Data supplied:
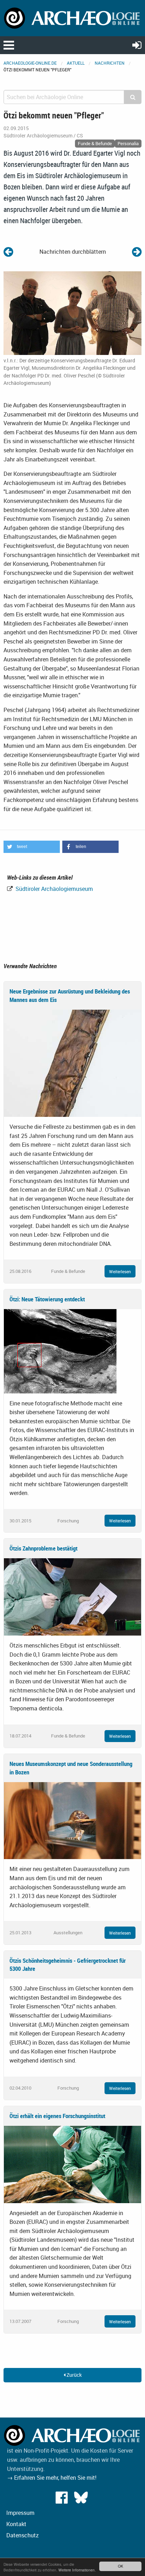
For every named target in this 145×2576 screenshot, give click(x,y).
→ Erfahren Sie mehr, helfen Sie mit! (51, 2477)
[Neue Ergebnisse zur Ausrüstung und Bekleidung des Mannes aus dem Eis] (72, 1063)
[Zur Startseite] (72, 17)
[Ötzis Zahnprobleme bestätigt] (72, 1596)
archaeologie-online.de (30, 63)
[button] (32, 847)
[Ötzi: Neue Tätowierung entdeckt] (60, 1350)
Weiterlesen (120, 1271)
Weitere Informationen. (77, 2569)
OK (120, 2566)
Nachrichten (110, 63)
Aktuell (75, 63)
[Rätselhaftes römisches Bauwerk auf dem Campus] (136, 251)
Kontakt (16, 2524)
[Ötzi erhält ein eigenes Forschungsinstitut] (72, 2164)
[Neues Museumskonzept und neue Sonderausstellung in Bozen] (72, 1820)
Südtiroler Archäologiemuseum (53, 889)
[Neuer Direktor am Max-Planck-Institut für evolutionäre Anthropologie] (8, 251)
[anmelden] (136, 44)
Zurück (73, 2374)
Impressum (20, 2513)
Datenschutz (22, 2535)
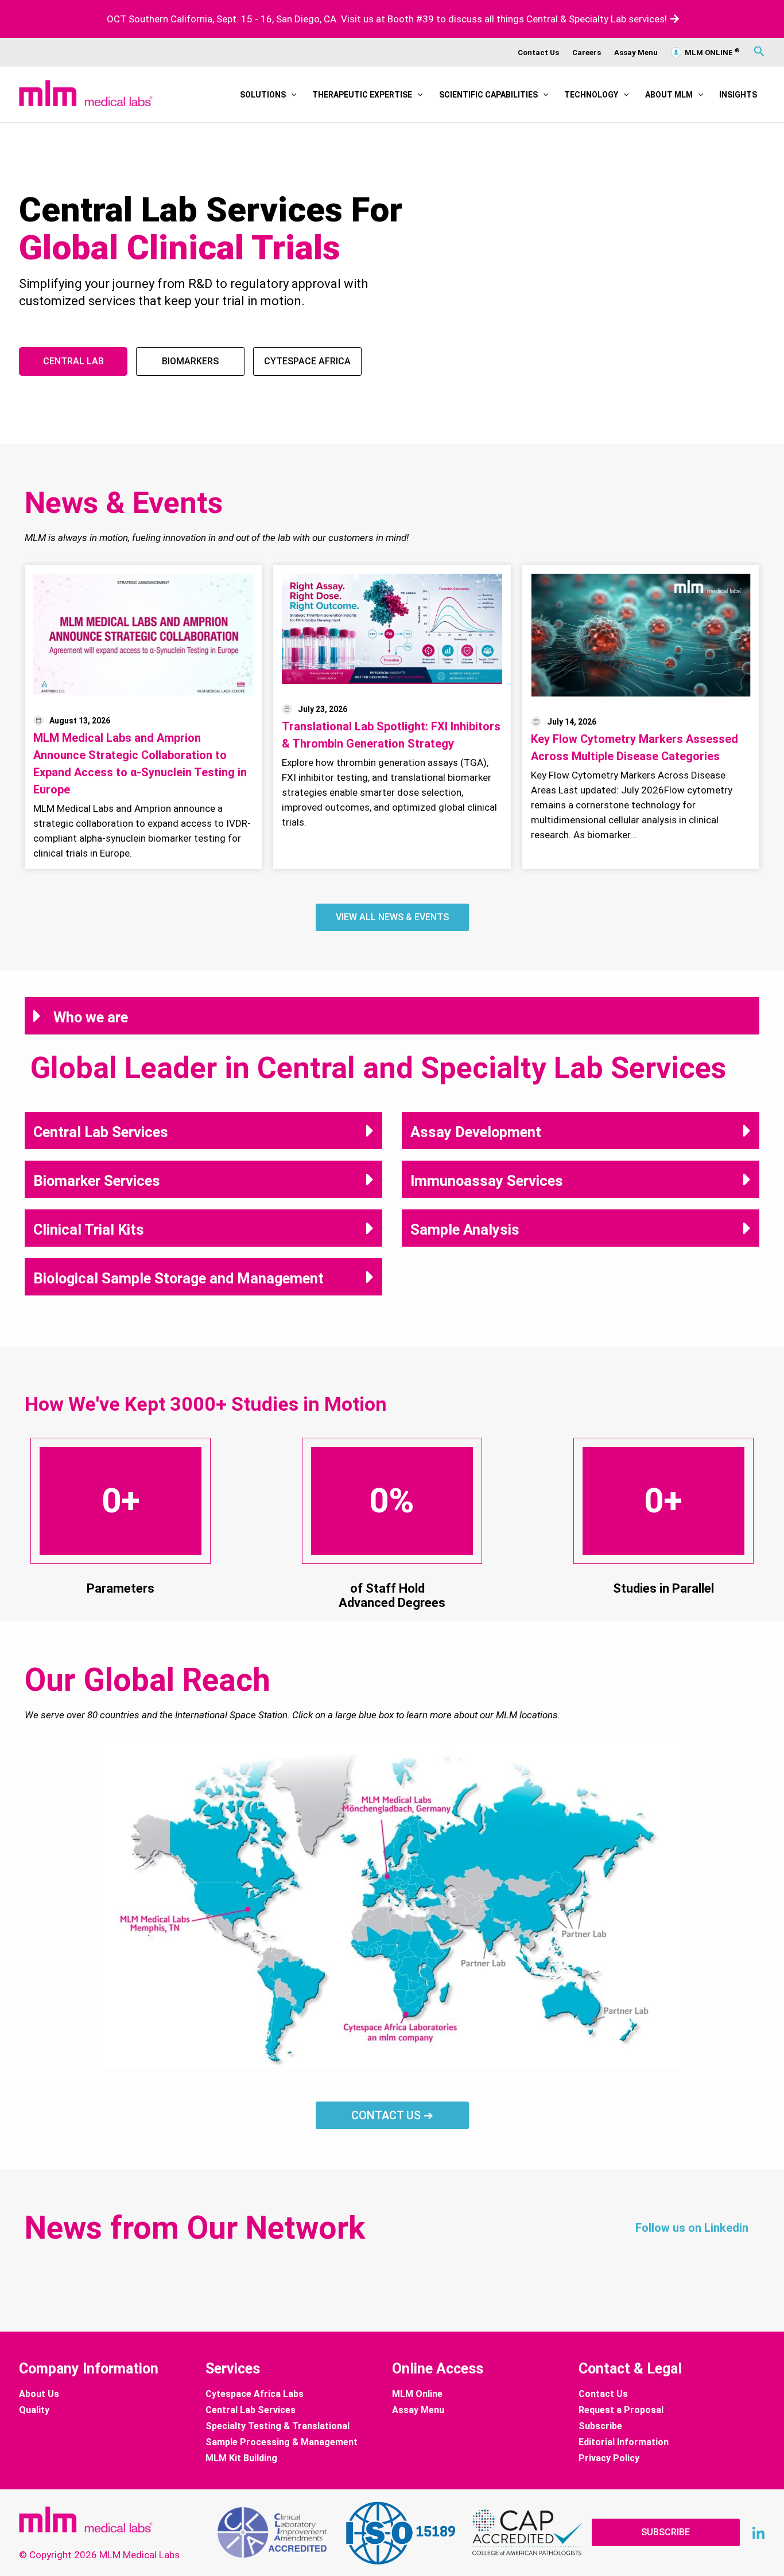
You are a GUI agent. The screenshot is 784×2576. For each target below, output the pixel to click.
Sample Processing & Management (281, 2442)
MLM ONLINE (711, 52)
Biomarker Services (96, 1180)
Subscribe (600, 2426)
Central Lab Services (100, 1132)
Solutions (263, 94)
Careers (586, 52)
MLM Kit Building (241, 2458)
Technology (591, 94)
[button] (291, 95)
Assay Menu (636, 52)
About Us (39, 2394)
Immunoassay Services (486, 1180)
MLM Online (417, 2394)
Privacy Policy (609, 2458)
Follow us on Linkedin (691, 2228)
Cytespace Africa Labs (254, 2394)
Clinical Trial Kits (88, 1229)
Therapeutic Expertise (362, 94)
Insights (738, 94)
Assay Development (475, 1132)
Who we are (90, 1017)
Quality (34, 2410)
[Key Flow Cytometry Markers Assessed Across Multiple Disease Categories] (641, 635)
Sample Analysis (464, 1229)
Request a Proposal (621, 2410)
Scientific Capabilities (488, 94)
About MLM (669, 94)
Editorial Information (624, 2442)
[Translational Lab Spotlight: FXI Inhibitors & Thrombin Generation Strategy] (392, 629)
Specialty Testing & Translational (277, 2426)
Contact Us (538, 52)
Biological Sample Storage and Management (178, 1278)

What the task asks:
What this exercise asks for is every line of the data above with the word "Services".

Task output:
Biomarker Services (96, 1180)
Central Lab Services (100, 1132)
Immunoassay Services (486, 1180)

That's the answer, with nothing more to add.